Dr. Ailawadhi on the Rationale to Evaluate Lisaftoclax in CLL

Sikander Ailawadhi, MD

Partner | Cancer Centers | <b>Mayo Clinic Cancer Center</b>

Sikander Ailawadhi, MD, discusses the rationale to evaluate lisaftoclax in chronic lymphocytic leukemia.

Sikander Ailawadhi, MD, consultant, Division of Hematology/Oncology, Department of Internal Medicine, professor of medicine, Division of Hematology/Oncology, Departments of Medicine and Cancer Biology, Mayo Clinic, discusses the rationale to evaluate lisaftoclax (APG-2575) in chronic lymphocytic leukemia (CLL).

During the 2021 ASCO Annual Meeting, findings from a phase 1, first-in-human study (NCT03537482) evaluating lisaftoclax in relapsed/refractory CLL and other hematologic malignancies were presented virtually. The results showed that daily lisaftoclax was well tolerated up to 1200 mg and was associated with an overall response rate of 80% in patients with relapsed/refractory CLL and small lymphocytic lymphoma.

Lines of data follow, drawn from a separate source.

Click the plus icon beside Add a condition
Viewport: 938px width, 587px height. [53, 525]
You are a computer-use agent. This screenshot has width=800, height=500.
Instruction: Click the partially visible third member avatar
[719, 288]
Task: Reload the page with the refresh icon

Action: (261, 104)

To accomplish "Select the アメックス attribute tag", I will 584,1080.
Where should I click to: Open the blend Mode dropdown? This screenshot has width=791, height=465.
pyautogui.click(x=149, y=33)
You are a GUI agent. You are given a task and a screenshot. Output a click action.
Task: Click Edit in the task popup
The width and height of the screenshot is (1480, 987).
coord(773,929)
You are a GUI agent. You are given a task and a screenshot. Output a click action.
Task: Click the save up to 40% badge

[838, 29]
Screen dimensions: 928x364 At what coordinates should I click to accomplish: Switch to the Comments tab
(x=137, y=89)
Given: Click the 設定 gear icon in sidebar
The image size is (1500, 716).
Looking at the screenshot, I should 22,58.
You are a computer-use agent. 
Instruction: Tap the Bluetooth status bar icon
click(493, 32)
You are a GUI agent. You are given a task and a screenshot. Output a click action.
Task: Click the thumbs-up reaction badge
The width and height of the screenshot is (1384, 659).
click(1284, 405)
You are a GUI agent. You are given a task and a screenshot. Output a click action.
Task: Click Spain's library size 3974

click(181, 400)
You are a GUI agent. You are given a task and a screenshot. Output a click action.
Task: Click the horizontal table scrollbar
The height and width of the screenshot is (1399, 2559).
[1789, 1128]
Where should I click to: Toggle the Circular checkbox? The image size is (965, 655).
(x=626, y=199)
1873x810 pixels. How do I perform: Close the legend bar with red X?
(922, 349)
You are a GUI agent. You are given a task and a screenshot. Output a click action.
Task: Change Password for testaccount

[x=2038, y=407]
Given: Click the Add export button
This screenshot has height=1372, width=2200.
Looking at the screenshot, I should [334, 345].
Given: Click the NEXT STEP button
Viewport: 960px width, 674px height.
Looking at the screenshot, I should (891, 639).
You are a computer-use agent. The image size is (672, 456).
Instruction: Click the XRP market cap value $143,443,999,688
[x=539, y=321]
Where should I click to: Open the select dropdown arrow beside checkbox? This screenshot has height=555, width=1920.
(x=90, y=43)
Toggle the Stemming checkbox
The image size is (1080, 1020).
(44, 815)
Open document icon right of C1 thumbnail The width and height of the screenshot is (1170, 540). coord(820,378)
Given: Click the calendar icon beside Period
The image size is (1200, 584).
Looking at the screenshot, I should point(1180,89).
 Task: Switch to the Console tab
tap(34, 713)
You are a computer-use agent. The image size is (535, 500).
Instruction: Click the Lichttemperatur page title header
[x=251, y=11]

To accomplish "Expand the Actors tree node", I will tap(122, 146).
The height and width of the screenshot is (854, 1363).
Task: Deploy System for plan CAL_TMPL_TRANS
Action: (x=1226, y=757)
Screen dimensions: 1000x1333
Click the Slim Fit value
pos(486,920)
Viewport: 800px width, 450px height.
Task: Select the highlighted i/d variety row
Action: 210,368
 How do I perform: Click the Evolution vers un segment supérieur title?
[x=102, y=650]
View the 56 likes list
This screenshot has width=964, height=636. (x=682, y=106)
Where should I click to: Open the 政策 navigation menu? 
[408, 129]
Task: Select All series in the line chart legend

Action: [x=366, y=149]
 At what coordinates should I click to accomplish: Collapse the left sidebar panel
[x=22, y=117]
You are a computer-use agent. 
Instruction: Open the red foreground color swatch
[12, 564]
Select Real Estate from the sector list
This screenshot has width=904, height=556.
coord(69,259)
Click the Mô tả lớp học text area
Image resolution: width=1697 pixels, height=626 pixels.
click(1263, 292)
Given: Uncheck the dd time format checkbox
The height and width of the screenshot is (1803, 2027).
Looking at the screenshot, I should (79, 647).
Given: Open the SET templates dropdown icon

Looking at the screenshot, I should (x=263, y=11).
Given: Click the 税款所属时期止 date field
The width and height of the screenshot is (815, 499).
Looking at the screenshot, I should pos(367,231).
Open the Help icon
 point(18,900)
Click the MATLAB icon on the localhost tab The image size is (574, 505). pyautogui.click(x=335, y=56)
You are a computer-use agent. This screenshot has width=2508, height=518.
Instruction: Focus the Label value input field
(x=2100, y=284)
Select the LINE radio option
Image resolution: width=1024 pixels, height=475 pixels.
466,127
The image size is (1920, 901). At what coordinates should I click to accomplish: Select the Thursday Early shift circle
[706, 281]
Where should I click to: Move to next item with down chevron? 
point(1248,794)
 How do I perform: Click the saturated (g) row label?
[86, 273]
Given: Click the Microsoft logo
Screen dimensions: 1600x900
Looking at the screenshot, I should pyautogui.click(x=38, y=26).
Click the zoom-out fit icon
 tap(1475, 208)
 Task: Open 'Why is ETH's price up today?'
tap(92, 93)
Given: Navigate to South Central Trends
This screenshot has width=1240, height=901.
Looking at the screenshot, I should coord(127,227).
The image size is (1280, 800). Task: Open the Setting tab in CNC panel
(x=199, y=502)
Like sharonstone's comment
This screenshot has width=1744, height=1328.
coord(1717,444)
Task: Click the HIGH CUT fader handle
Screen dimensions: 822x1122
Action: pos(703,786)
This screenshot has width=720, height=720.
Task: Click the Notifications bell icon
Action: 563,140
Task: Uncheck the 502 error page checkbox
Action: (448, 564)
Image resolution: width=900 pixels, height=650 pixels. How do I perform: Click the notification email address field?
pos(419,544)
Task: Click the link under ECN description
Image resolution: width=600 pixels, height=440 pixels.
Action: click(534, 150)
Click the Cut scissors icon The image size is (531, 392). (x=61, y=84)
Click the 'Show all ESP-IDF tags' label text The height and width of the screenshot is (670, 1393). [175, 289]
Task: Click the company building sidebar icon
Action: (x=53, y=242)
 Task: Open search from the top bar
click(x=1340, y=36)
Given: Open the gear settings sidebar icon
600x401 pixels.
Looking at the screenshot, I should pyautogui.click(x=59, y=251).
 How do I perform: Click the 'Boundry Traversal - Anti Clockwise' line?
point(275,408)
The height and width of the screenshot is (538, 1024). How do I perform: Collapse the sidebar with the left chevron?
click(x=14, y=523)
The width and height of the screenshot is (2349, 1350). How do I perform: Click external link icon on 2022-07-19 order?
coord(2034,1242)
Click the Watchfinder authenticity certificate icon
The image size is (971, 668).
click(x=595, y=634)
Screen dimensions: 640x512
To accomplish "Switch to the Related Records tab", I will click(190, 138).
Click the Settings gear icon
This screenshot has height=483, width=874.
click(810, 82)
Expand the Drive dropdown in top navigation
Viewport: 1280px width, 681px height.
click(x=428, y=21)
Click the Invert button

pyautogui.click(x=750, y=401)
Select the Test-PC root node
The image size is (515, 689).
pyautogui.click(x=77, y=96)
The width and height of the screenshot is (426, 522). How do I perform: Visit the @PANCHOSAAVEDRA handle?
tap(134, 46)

The rationale for the trial was to determine whether lisaftoclax, a BCL-2 inhibitor, could provide similar efficacy as venetoclax (Venclexta) with a different toxicity profile across several hematologic malignancies, including CLL, Ailawadhi explains.

The findings showed that lisaftoclax could provide a potentially convenient, effective, and well-tolerated treatment alternative for this patient population, concludes Ailawadhi.